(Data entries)

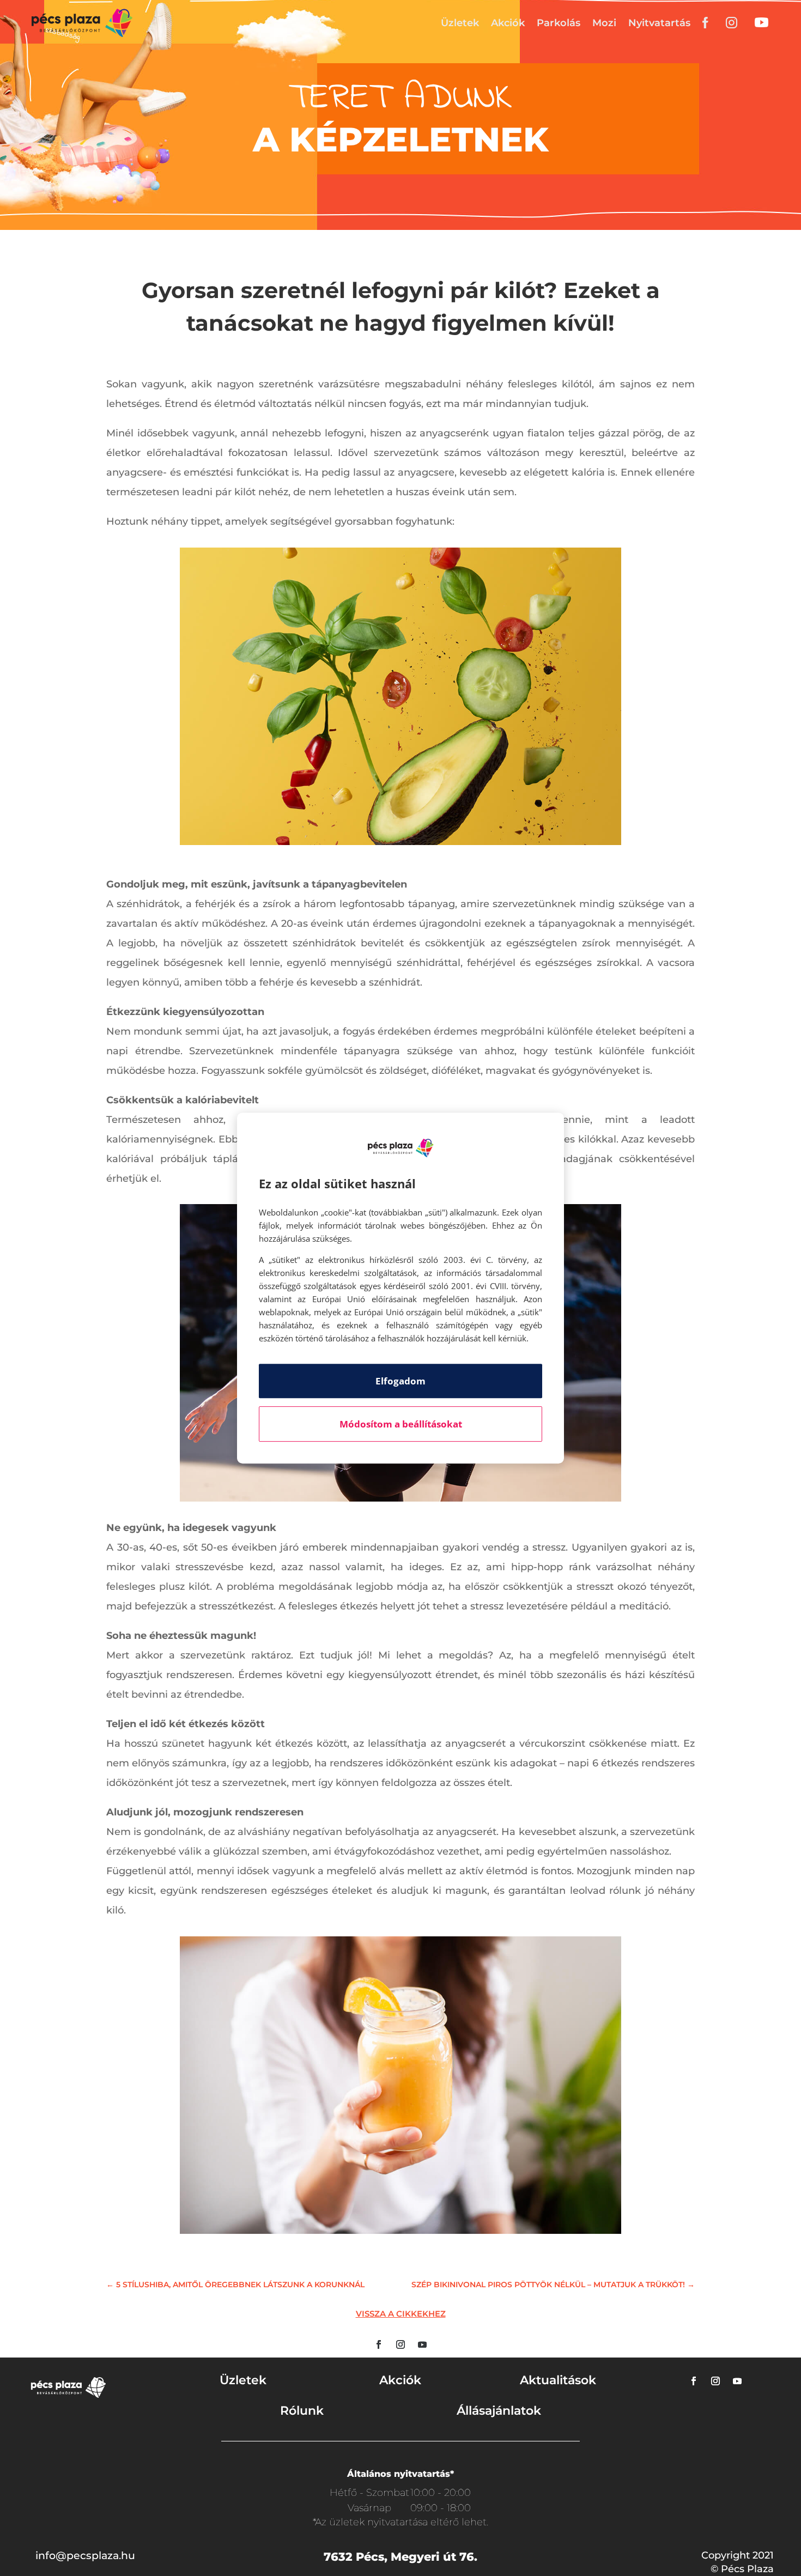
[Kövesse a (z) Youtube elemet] (422, 2344)
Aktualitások (558, 2380)
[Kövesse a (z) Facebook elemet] (378, 2344)
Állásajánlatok (499, 2410)
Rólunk (302, 2410)
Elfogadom (400, 1381)
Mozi (604, 23)
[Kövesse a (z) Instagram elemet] (400, 2344)
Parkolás (558, 23)
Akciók (508, 23)
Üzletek (460, 23)
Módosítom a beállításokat (400, 1424)
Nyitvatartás (659, 23)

• _WHAT IS REQUIRED_: Output each record above word for word, leaving out images.

• _TASK ANSWER_:
[Kövesse a (z) Youtube elemet] (422, 2344)
Aktualitások (558, 2380)
[Kövesse a (z) Facebook elemet] (378, 2344)
Állásajánlatok (499, 2410)
Rólunk (302, 2410)
Elfogadom (400, 1381)
Mozi (604, 23)
[Kövesse a (z) Instagram elemet] (400, 2344)
Parkolás (558, 23)
Akciók (508, 23)
Üzletek (460, 23)
Módosítom a beállításokat (400, 1424)
Nyitvatartás (659, 23)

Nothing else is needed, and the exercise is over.